Many Praises for the Peopl in My Life

The day is full of good intentions, beautiful friends, and blessings all around.

I could write about the way the sangha came together at the end of a weekend program, the teachings resonating like the sound of a brass gong, striking to the core and reverberating through the heartstrings.

I could explain the grace with which my meditation instructor listened to me articulate the struggles of my sitting practice, the courage she carries into her own life, or the timely advice she offered which has already helped deepen my practice.

I could try to capture Tia’s peaceful abiding, or they way her lips part when she smiles, accentuating her wide eyes and softening her presence even further.

I could start to describe the magic of Mendy Knott’s poetry reading: how her Southern accent rings true in my ear, how she makes me laugh and cry all at once, how she smiles even when she is reading about wartime, how she speaks, breathes, walks, preaches, writes, teaches, dances to the beat of personal peace, extending her sermon to impressionable women writers who subsequently spread their peace like butter on toast, seeping into every hole in our government’s failing justification for war, passing on the message, singing praises of our creativity, believing that a better way of life for all people, all genders, all nations is possible. I could say how I thanked her for writing all those grad school recommendation letters, and how when I got home there was a message from Goddard congratulating me on my acceptance.

I could try to describe the softness of Redboots’ presence tonight, and how she has this way of just sitting back and listening, as if there were a porch just waitin’ for storytelling wherever she lands.

I could go into detail about my relationship with Britt, and how we joke that she is the femme (I the butch) when really, we both know we are the token straight girls – but still, we allow each other to entertain thoughts across all spectrums, to write and read and critique with the elegance of true friendship, to lean into the path of writing like trees in the wind.

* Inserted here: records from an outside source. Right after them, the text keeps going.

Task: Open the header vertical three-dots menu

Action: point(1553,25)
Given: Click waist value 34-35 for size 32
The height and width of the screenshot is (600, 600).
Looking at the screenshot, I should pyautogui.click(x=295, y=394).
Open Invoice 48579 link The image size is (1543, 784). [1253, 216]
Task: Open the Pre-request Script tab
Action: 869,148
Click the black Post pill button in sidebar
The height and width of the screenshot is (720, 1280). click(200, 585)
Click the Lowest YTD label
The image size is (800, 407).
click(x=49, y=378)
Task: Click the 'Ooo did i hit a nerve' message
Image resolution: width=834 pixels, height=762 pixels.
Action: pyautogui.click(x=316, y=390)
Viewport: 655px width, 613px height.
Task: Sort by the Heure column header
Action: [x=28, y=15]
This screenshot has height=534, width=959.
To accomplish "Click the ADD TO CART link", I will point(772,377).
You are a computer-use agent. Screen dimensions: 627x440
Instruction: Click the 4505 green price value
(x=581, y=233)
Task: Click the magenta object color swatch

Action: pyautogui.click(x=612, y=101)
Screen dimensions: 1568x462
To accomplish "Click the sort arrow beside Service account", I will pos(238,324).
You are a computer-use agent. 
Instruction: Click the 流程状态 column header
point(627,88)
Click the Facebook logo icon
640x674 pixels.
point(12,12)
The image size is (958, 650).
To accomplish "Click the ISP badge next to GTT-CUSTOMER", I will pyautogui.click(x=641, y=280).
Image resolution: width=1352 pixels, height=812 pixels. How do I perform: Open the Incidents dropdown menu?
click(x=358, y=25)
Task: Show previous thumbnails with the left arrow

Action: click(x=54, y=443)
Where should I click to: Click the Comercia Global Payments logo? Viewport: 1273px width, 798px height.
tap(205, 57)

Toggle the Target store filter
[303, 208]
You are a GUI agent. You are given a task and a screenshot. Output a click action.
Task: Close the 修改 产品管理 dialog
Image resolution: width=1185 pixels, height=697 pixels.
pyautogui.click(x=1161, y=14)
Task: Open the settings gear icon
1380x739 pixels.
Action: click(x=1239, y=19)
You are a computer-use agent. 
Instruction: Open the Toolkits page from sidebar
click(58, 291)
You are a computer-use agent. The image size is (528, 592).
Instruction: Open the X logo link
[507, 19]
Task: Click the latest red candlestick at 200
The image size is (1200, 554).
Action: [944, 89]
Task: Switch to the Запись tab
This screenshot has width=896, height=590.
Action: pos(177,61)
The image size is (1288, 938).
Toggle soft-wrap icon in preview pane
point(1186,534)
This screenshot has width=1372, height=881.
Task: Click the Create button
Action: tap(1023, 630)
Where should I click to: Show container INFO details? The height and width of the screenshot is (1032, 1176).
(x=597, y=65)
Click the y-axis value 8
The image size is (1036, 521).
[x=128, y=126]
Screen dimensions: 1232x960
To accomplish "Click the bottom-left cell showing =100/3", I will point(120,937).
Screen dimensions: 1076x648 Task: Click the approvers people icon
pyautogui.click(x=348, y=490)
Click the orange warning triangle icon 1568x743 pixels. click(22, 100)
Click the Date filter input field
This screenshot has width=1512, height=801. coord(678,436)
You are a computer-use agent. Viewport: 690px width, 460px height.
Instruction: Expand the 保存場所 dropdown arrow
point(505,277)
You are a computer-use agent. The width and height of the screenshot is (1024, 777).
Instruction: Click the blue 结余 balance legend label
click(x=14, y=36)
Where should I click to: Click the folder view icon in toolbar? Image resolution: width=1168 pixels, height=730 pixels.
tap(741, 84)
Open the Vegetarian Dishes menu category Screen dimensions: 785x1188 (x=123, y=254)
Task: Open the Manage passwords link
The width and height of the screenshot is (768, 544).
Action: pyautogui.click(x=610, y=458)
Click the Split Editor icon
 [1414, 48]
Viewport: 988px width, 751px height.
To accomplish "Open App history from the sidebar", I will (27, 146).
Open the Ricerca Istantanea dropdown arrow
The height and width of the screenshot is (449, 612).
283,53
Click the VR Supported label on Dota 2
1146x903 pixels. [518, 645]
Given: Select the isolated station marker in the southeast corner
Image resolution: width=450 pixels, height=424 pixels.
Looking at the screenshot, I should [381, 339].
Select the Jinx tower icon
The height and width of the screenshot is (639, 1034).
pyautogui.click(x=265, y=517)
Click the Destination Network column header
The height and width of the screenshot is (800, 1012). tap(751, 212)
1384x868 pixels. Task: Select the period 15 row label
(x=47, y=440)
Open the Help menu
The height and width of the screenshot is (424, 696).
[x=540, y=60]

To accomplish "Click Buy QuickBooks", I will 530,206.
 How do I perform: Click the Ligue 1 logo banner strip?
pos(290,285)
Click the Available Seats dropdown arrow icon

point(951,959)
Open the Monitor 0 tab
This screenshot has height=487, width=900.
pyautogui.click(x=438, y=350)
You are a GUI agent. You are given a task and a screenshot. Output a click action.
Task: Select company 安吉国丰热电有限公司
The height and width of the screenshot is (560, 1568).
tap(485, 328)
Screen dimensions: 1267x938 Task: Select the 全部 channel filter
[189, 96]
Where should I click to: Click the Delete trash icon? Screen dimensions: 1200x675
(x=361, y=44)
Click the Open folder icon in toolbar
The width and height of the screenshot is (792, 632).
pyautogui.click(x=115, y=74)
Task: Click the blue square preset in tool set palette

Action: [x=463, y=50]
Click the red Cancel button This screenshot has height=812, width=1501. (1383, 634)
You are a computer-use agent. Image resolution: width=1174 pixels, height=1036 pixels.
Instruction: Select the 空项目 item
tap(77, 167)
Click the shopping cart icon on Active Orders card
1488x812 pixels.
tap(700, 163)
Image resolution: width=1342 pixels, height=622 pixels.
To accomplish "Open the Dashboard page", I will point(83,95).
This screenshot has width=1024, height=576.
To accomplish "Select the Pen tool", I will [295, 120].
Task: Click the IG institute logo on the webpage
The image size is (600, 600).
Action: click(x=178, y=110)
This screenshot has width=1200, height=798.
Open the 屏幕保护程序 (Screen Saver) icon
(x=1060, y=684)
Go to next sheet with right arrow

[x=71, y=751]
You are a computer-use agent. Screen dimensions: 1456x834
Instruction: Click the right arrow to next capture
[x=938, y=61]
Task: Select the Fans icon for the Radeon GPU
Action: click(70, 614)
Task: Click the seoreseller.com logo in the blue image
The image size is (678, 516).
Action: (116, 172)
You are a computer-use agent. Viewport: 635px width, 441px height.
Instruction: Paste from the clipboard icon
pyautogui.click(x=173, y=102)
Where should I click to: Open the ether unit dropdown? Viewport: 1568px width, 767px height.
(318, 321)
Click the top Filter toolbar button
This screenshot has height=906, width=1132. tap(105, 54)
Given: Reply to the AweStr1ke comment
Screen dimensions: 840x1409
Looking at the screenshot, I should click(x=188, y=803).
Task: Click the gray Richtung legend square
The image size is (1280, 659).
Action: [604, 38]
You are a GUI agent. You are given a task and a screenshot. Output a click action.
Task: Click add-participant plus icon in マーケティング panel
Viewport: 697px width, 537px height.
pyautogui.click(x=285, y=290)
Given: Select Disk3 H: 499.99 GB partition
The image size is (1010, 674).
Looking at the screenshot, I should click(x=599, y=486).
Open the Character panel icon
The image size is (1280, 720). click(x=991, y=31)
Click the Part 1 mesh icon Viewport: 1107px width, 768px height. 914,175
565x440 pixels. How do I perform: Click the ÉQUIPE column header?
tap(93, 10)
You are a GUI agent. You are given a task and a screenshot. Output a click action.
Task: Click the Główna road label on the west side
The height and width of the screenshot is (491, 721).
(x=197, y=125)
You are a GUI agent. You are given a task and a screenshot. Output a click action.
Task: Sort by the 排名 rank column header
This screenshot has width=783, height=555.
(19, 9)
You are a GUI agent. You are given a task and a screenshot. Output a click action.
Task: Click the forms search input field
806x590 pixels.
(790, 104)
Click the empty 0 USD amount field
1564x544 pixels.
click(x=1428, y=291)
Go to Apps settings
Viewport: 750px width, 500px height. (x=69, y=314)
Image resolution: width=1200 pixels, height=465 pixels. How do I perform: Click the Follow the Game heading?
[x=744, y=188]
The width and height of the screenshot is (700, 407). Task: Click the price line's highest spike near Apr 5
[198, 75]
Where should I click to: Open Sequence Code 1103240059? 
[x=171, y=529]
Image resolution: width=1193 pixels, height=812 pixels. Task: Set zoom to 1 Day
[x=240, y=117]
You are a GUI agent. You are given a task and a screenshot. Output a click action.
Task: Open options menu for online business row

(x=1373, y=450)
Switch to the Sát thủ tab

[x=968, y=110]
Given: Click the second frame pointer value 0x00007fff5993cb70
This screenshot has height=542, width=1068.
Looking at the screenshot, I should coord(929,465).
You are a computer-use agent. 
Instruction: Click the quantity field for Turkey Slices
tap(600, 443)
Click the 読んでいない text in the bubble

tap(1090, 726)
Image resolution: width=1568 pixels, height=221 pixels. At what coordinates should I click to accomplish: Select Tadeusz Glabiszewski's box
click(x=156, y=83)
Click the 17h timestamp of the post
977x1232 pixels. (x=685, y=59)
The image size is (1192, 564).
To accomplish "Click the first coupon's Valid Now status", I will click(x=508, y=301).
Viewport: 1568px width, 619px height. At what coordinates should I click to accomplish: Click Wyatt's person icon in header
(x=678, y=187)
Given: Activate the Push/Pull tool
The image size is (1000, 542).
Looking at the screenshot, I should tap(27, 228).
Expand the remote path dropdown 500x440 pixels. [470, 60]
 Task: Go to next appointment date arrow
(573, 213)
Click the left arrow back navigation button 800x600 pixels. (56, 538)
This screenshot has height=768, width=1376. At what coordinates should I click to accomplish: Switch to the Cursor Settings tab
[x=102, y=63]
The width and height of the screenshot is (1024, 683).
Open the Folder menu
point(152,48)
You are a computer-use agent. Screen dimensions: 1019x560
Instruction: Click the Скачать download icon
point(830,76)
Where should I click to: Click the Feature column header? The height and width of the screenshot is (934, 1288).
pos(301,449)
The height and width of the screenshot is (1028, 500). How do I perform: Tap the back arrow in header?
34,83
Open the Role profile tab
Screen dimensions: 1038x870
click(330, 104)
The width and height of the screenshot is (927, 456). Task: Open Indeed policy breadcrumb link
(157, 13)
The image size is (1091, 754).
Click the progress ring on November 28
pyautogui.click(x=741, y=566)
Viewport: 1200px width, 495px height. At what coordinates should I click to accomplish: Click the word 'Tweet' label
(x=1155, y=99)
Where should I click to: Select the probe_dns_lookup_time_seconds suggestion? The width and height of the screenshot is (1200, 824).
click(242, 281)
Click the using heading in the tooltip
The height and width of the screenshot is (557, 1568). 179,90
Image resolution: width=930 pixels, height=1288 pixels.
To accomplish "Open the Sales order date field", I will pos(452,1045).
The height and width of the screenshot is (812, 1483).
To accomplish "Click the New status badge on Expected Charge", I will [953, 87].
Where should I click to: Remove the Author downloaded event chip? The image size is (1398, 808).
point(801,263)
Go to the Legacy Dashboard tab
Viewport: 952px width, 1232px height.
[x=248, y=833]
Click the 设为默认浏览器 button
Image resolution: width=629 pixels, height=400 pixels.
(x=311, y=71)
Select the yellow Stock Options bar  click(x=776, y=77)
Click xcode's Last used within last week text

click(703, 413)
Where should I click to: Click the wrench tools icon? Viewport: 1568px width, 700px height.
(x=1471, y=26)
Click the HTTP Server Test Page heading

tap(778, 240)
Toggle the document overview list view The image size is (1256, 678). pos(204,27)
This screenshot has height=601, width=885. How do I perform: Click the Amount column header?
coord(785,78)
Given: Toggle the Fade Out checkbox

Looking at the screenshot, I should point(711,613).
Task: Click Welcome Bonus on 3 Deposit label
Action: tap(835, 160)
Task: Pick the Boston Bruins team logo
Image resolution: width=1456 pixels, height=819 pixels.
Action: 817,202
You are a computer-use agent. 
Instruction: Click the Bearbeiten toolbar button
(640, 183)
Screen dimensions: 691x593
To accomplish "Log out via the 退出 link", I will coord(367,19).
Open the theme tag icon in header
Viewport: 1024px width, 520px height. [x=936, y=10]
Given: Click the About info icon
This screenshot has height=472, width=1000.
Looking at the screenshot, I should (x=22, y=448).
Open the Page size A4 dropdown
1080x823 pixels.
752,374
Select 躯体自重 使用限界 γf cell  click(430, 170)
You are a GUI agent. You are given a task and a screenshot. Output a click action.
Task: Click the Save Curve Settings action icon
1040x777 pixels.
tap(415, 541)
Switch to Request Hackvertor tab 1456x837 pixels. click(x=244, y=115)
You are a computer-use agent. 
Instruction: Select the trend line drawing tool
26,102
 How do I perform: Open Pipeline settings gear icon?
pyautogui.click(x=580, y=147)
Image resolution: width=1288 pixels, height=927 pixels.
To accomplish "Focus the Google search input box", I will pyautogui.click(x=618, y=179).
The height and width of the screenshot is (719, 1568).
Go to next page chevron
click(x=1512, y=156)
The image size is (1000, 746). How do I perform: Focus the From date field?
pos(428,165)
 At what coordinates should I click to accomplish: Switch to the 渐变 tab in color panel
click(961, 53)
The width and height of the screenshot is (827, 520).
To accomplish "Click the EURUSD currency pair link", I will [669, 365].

I could explain the circumstances which led to picking up an apprentice named Kaya for Joe at the co-op in downtown BigCity, which in turn led to late-night conversations about synchronicity, the kindness of strangers, and hiking up the wall of the Black Mountains at eleven at night as we told Buffy the dog to hush, hush because we didn’t want to wake up Joe.

But all of it, every letter in every word, would only be the beginning of a poem, the hint of a greater meaning, the stardust from lives sparkling with beauty.